In this talk we overview recent results on convergence rates of algorithms for convex feasibility problems. Our main tools will be the framework of consistent error bound functions and Karamata theory. Karamata theory is a classical but relatively unknown tool inside the optimization community and it is quite helpful to analyze asymptotic behavior of functions. With that, we show new concrete convergence rate results for problems satisfying exotic non-Holderian error bounds such as logarithmic and entropic error bounds. These exotic error bounds may appear, for instance, in problems involving exponential cones and other non-semialgebraic objects. Time allowing, we will discuss our recent efforts in extending our techniques to common fixed point problems.

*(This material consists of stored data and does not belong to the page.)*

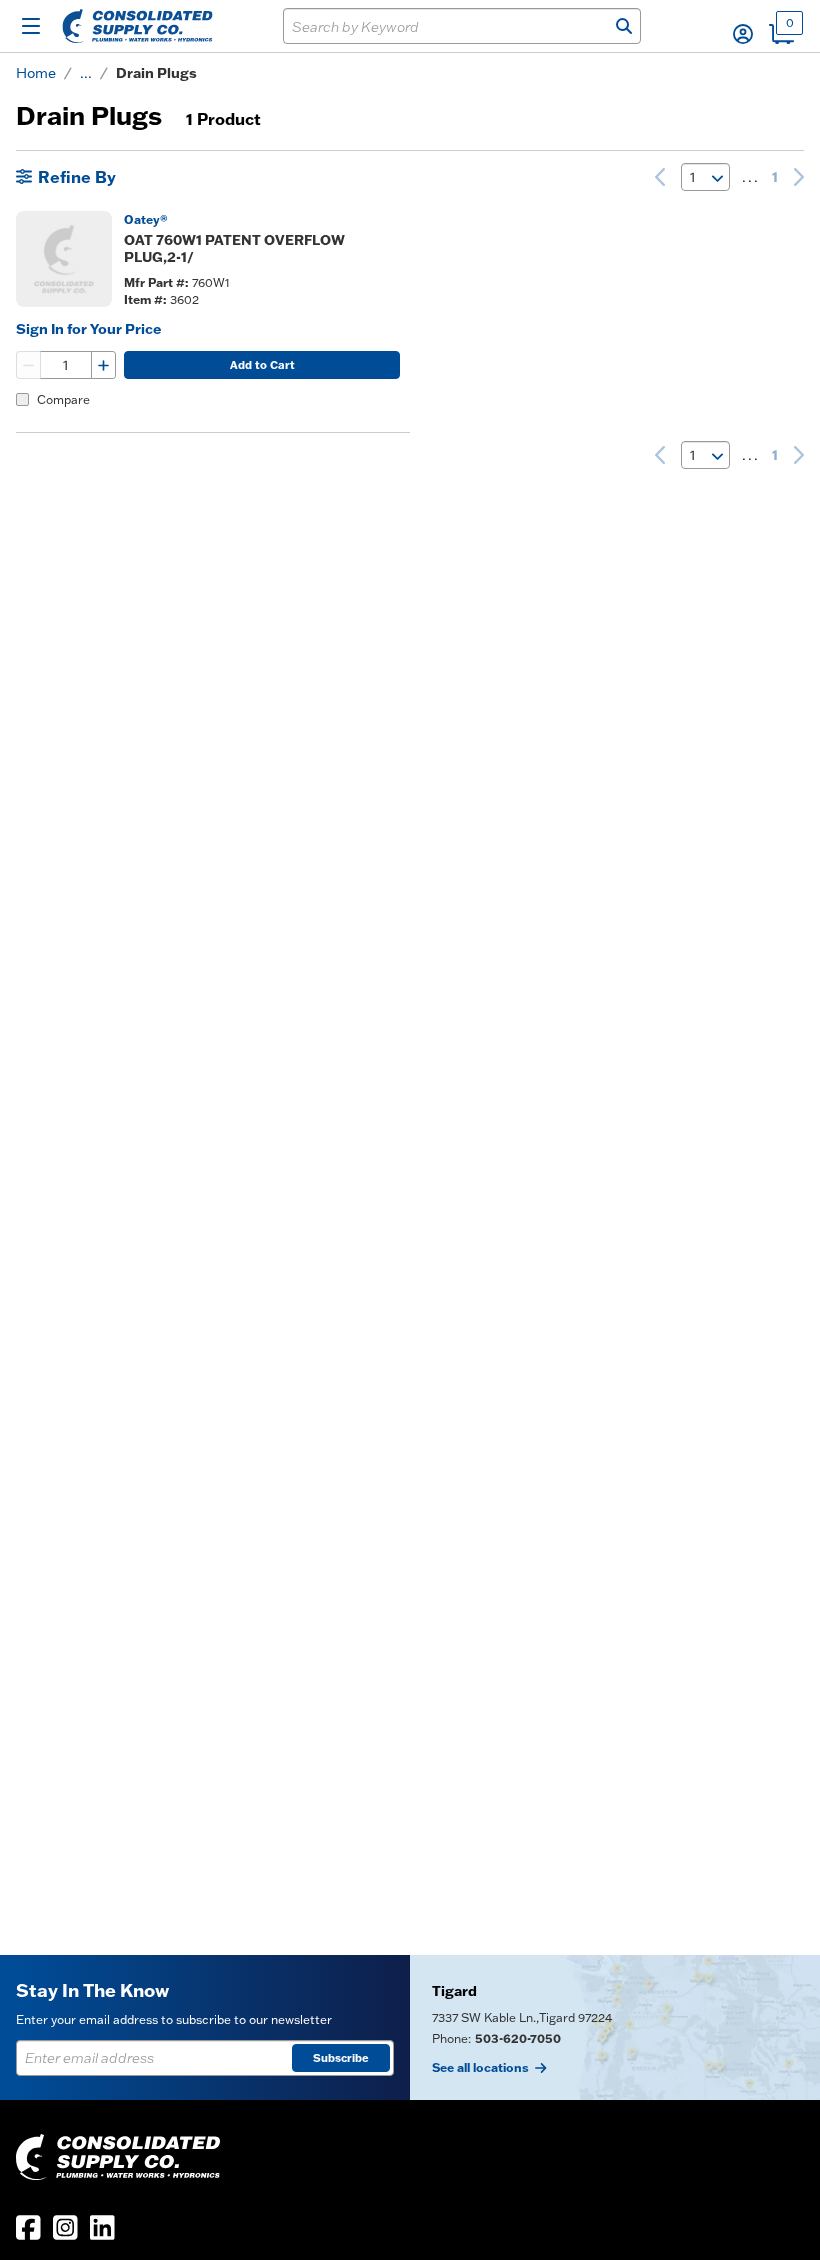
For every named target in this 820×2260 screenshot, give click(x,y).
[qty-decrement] (29, 365)
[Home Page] (137, 26)
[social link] (28, 2227)
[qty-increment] (103, 365)
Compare (63, 399)
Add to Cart (262, 365)
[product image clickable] (64, 259)
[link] (660, 177)
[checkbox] (22, 399)
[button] (743, 34)
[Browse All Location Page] (615, 2027)
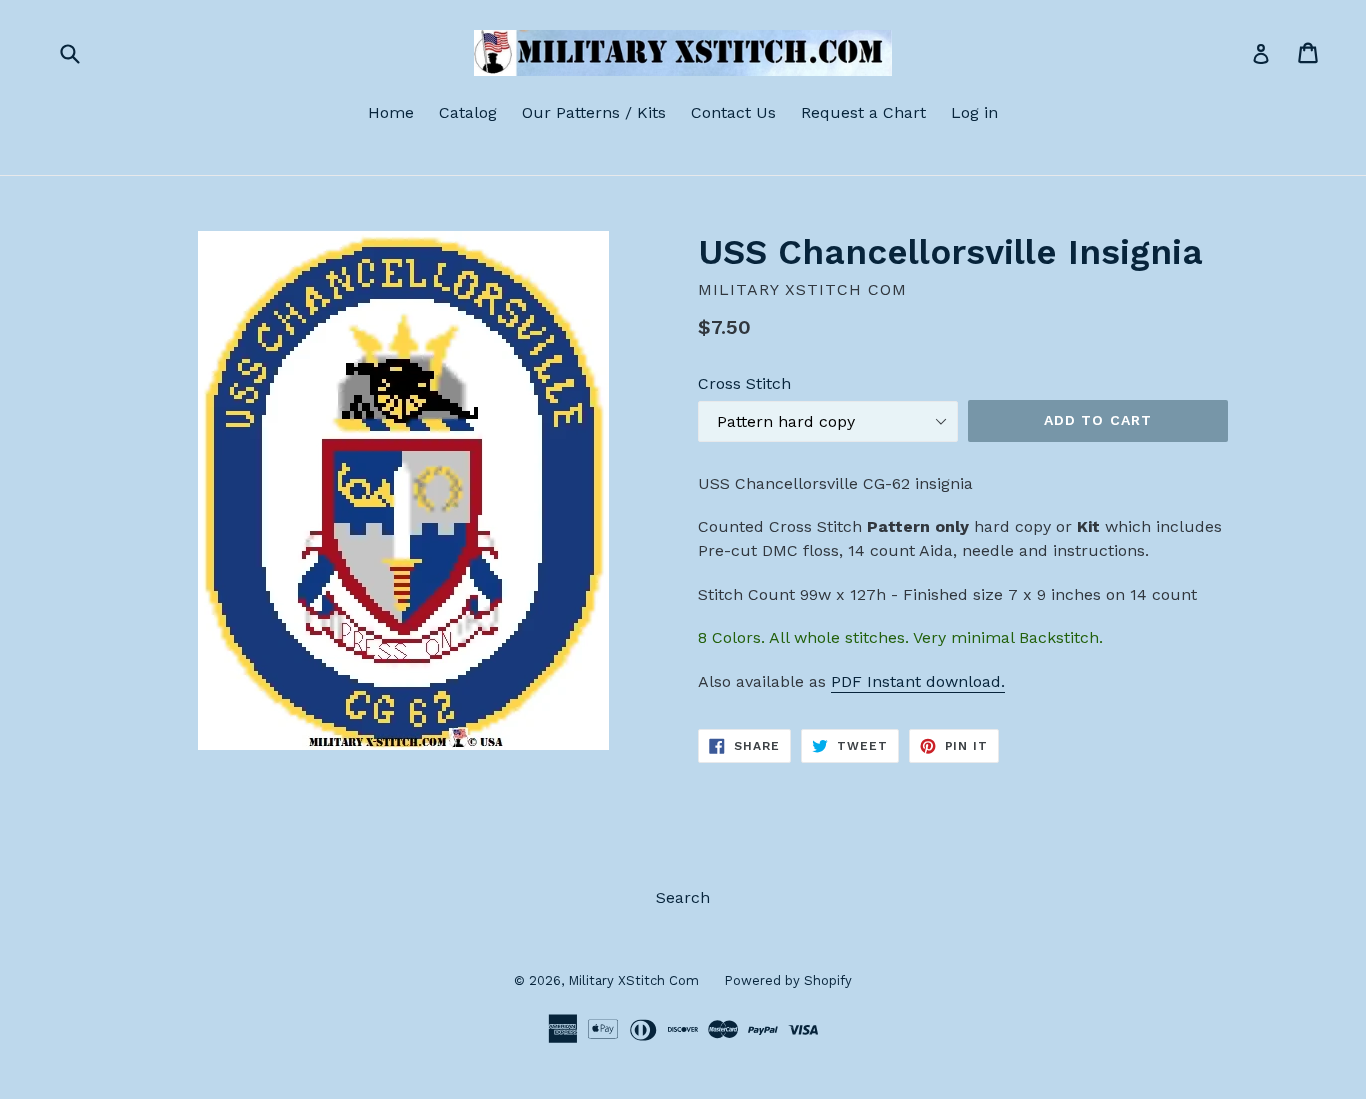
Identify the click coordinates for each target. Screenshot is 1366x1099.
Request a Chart (863, 112)
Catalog (468, 112)
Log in (974, 112)
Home (391, 112)
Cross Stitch (744, 383)
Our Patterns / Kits (594, 112)
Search (683, 897)
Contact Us (733, 112)
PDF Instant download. (918, 681)
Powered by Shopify (788, 980)
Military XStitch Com (633, 980)
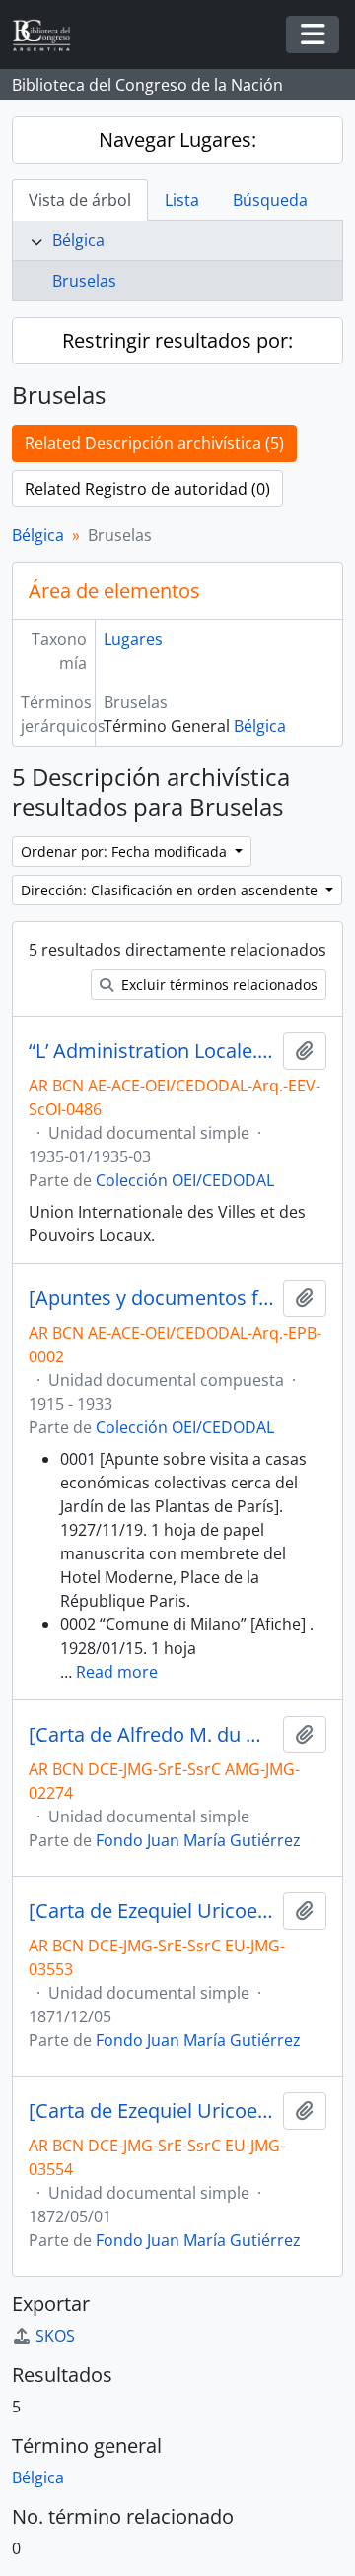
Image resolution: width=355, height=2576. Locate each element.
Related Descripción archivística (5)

This talk will demonstrate that the two minimization steps of the standard ADMM algorithm are equivalent to applying the standard forward-backward / proximal gradient method to a dual formulation of the augmented Lagrangian subproblem (this dual formulation always has the Lipschitz properties usually assumed in showing convergence of forward-backward methods). This insight allows the construction of a large family of ADMM-like methods by combining a range of proximal-gradient-like methods -- for example, those involving Nesterov-class acceleration -- with a variety of inexact augmented Lagrangian algorithms. We call this class of procedures "DEFBAL", standing for "Dual Embedded Forward-Backward Augmented Lagrangian". We give some possible applications and preliminary computational results, although any computational advantages are unclear at present.

The Douglas–Rachford algorithm has been successfully employed to solve convex optimization problems, or more generally find zeros of monotone inclusions. Recently, the behaviour of these methods in the inconsistent case, i.e., in the absence of solutions, has been a topic of interest as these problems appear regularly but can be difficult to analyze. We give a result for the strong convergence of the shadow sequence of the Douglas–Rachford algorithm in the possibly inconsistent case when one of the operators is uniformly monotone and 3* monotone but not necessarily a subdifferential. We also provide numerical experiments comparing the performance of the Douglas–Rachford algorithm for inconsistent finite- and infinite-dimensional linear-quadratic problems with the Peaceman–Rachford algorithm and Dykstra's projection algorithm.

Primal-dual hybrid gradient (PDHG) is a first-order method for saddle-point problems and convex programming introduced by Chambolle and Pock. Recently, Applegate et al. analyzed the behavior of PDHG when applied to an infeasible or unbounded instance of linear programming, and in particular, showed that PDHG is able to diagnose these conditions. Their analysis hinges on the notion of the infimal displacement vector in the closure of the range of the displacement mapping of the splitting operator that encodes the PDHG algorithm. In this talk, we develop a novel formula for this range using monotone operator theory. The analysis is then specialized to conic programming and further to quadratic programming (QP) and second-order cone programming (SOCP). A consequence of our analysis is that PDHG is able to diagnose infeasible or unbounded instances of QP and of the ellipsoid-separation problem, a subclass of SOCP.